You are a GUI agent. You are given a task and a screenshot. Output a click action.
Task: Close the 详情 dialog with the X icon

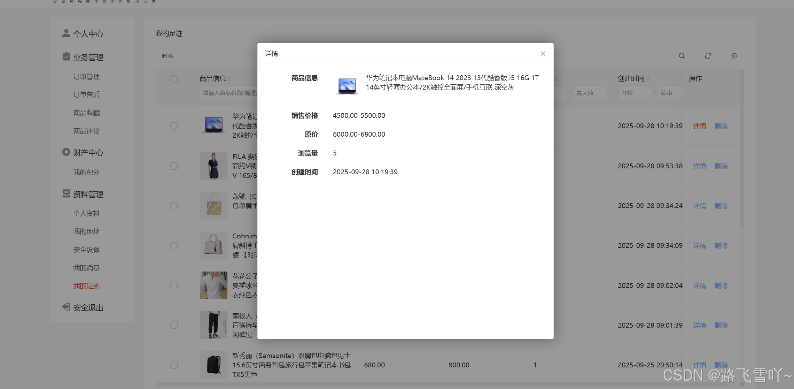click(543, 53)
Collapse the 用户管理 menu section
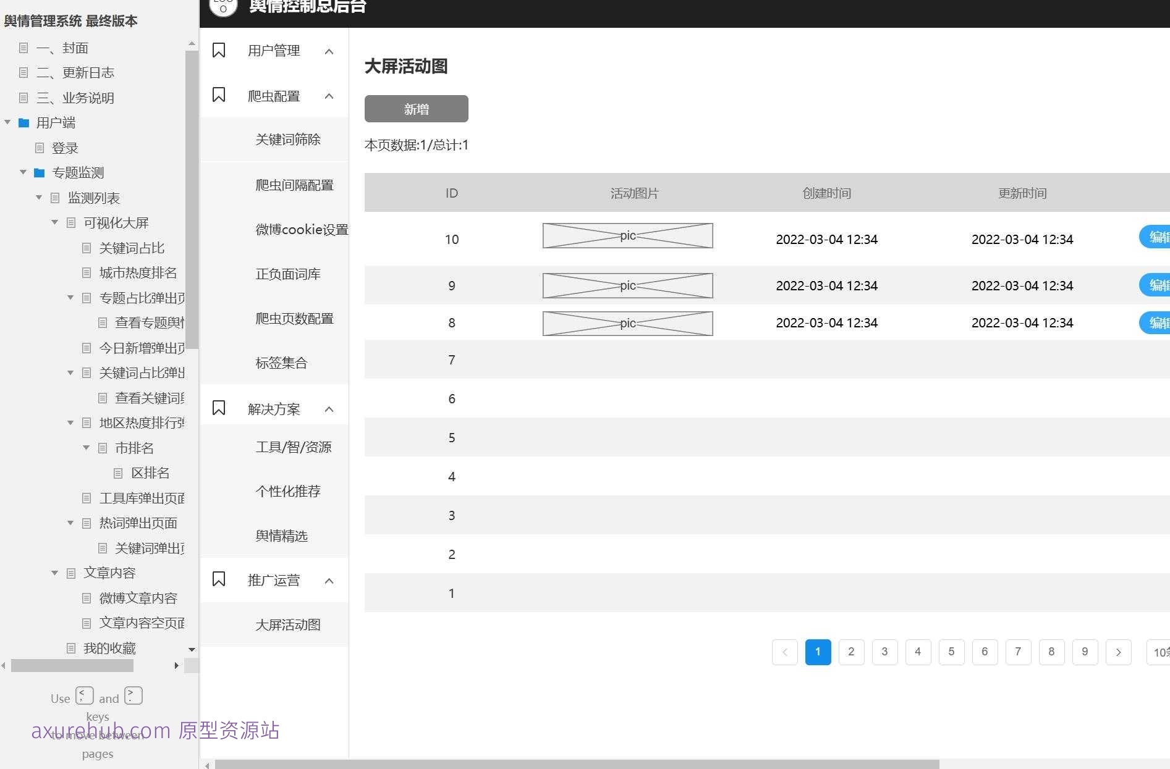This screenshot has width=1170, height=769. point(328,51)
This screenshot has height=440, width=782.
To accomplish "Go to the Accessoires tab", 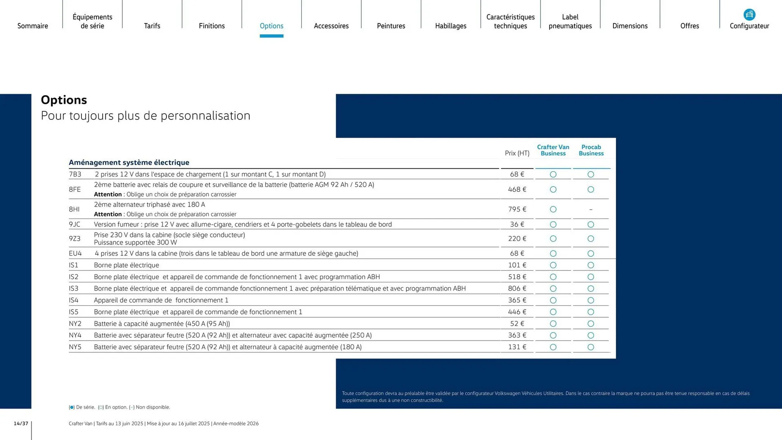I will [331, 26].
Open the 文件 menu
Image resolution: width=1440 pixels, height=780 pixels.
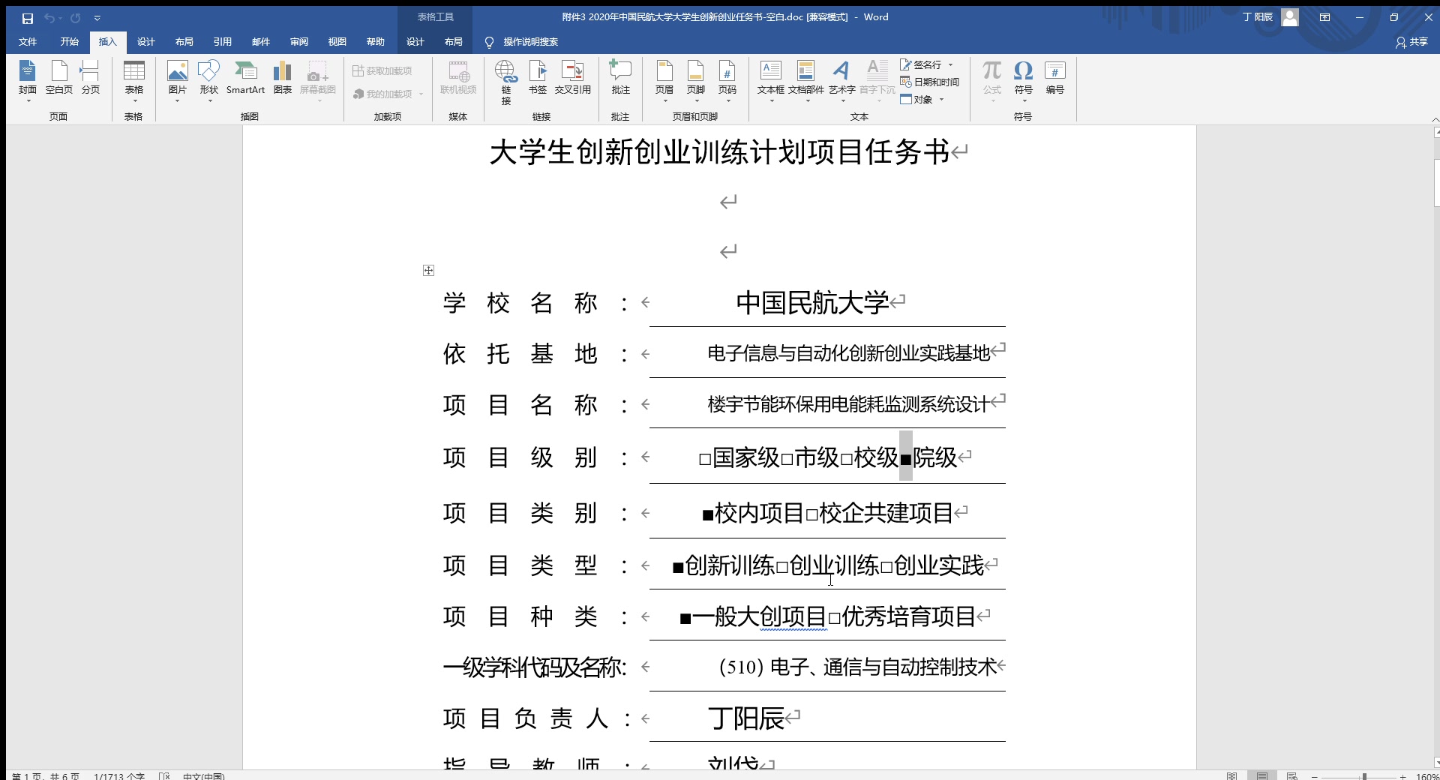27,42
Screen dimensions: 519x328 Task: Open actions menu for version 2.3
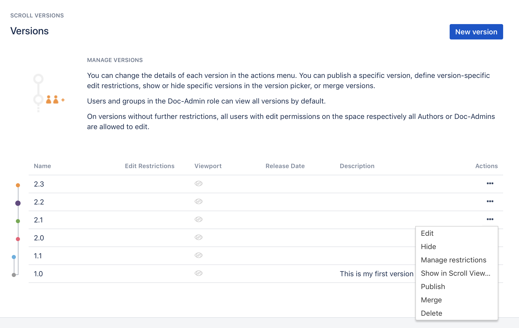pyautogui.click(x=490, y=183)
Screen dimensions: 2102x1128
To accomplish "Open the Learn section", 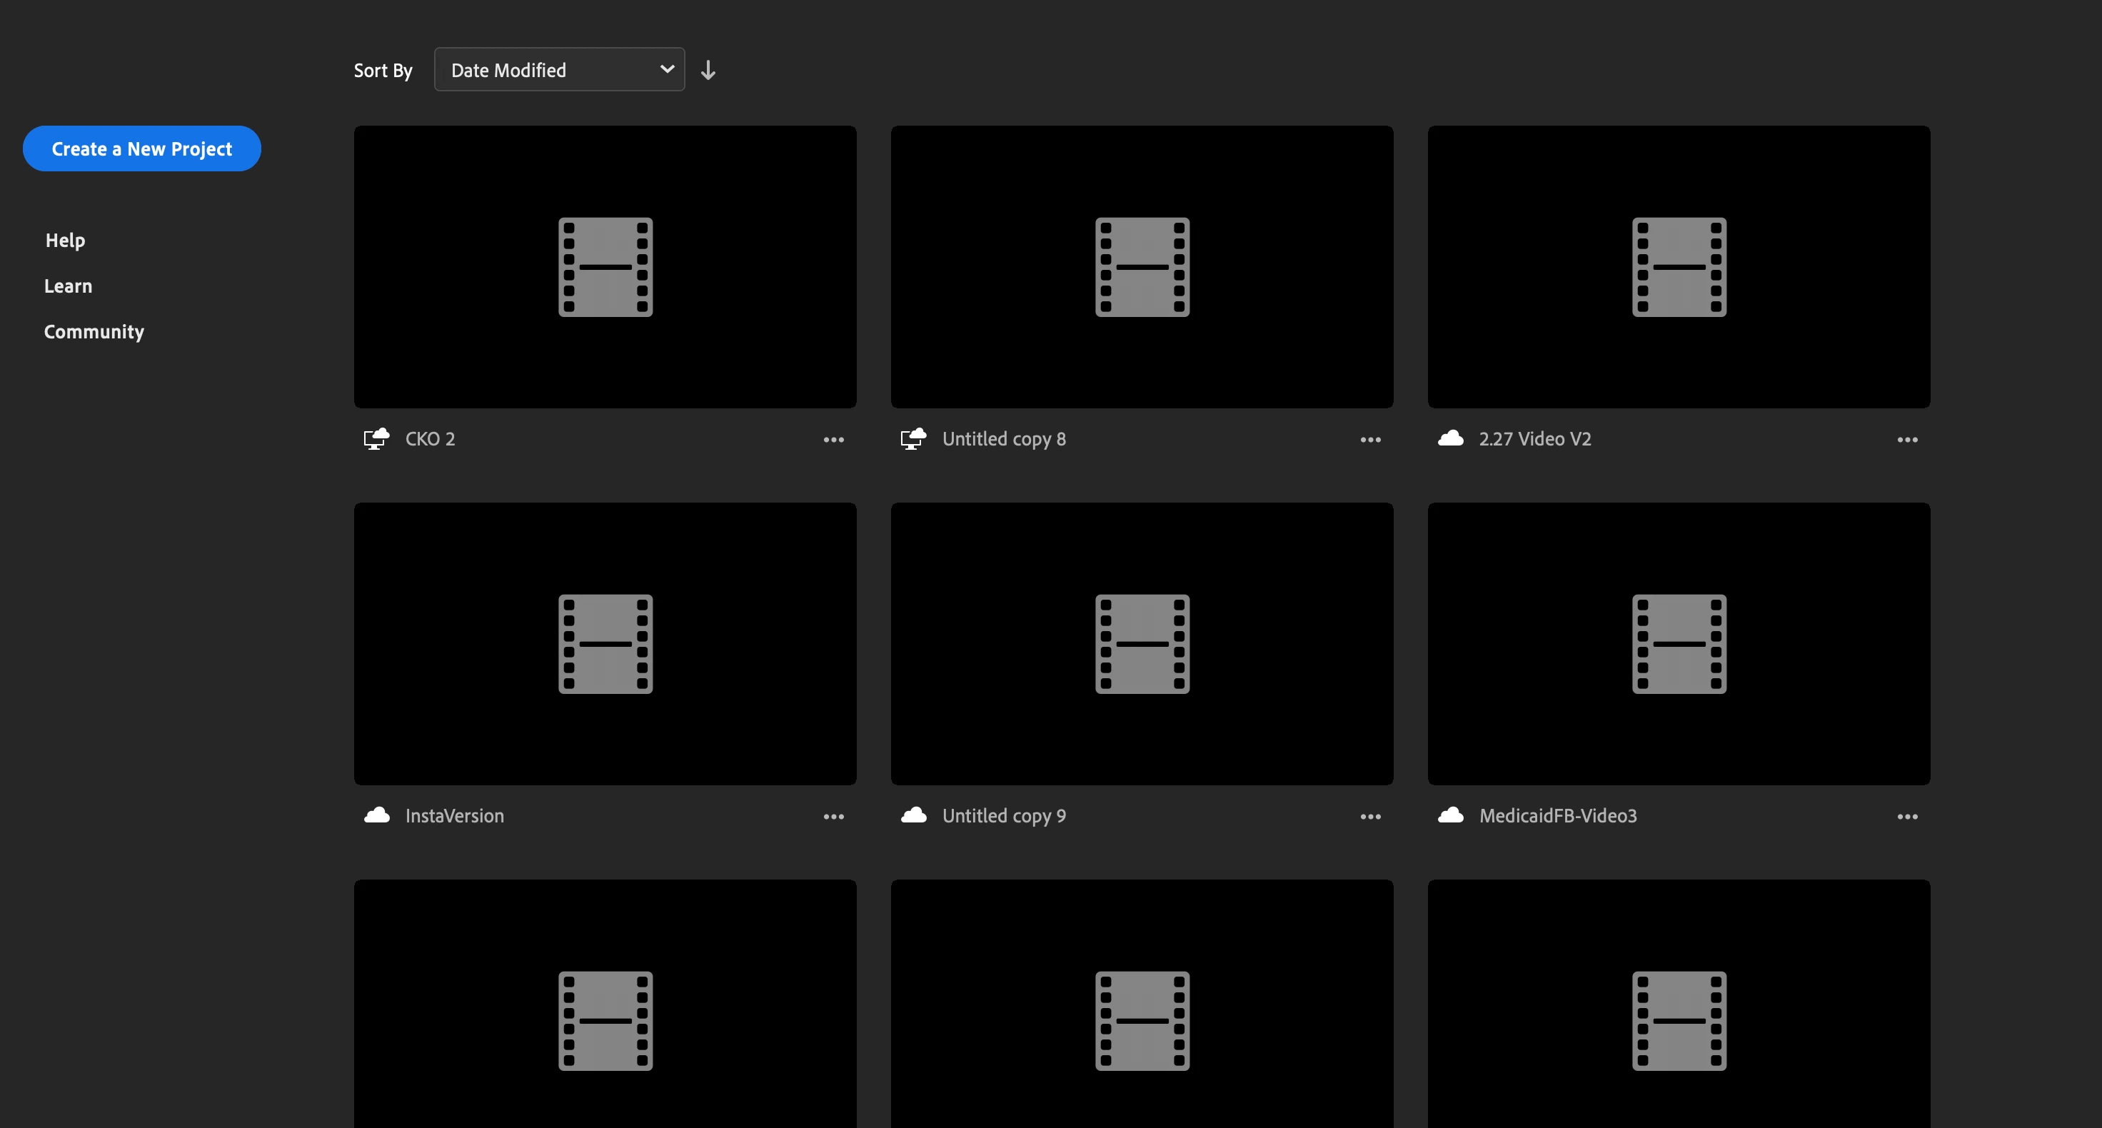I will coord(68,286).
_ _ _ _ _
§ **Task directions**:
Transcribe only these lines, exactly: the first line of the listing, every line after it, and the line with "This screenshot has height=440, width=782.", where the copy ends. Include no picture.

§ **Exercise solution**:
You are a GUI agent. You are given a task and a screenshot. Output a click action.
Task: Close the 详情 dialog with the X icon

click(543, 53)
Collapse the 用户管理 menu section
This screenshot has width=1170, height=769. point(328,51)
This screenshot has height=440, width=782.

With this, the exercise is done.